Exercise data >>
□ □ □ □ □

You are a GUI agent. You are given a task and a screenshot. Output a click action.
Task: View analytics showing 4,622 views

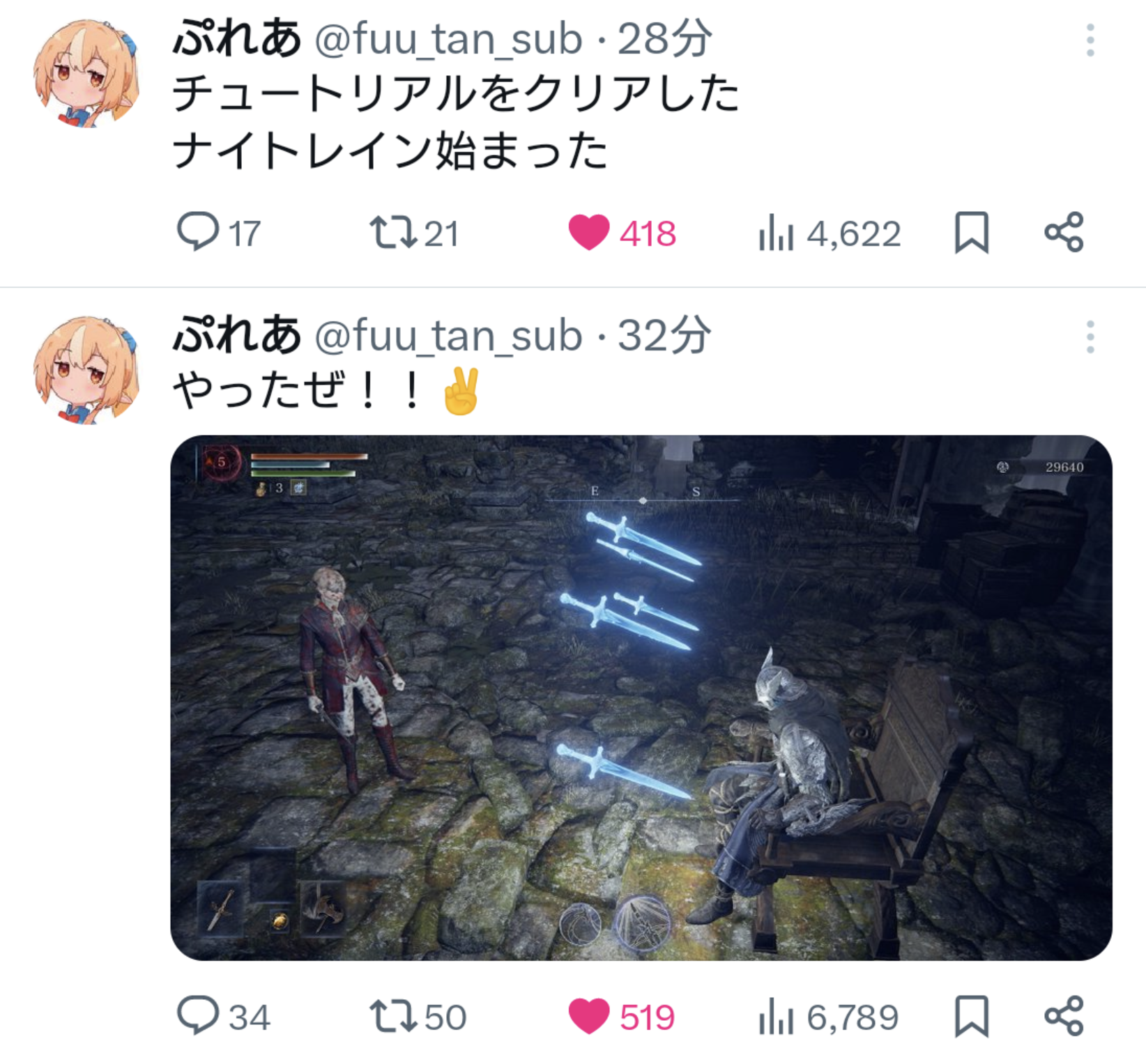(830, 233)
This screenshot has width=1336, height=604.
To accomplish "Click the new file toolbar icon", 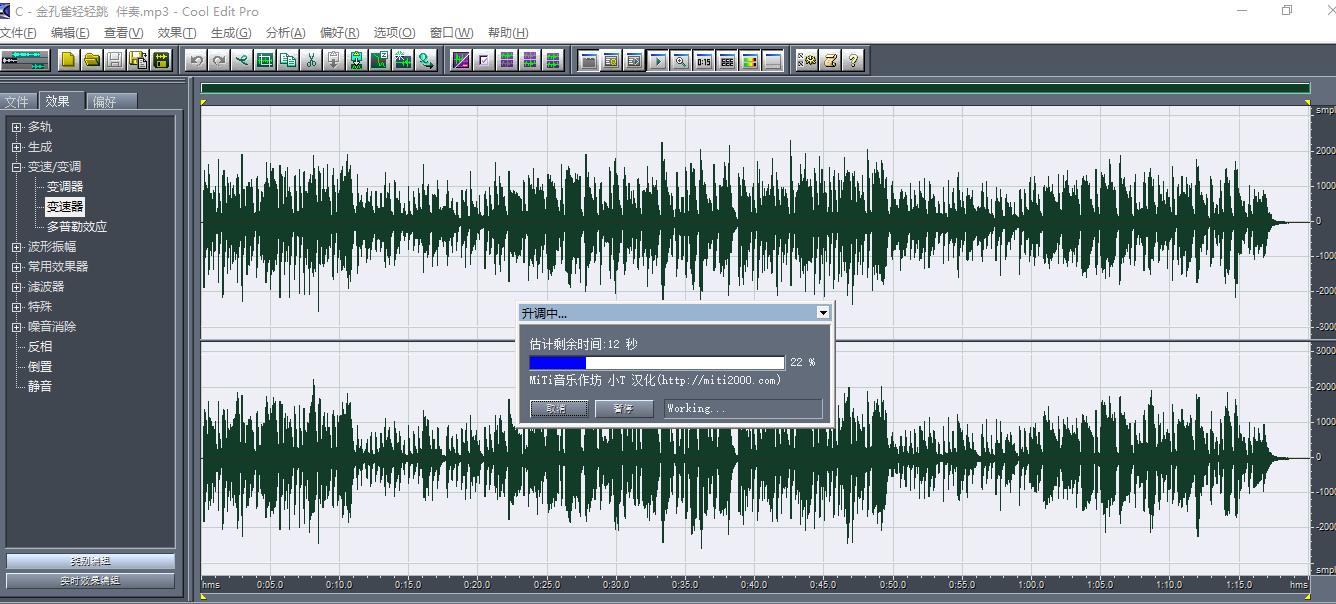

□ □ □ □ □

Problem to solve >> Reproduce the whole listing above character for character; pictures do not belong in it.

Your response >>
You are a GUI agent. You are given a task and a screenshot. Output a click action.
Task: View analytics showing 4,622 views

(830, 233)
This screenshot has width=1336, height=604.
To accomplish "Click the new file toolbar icon", 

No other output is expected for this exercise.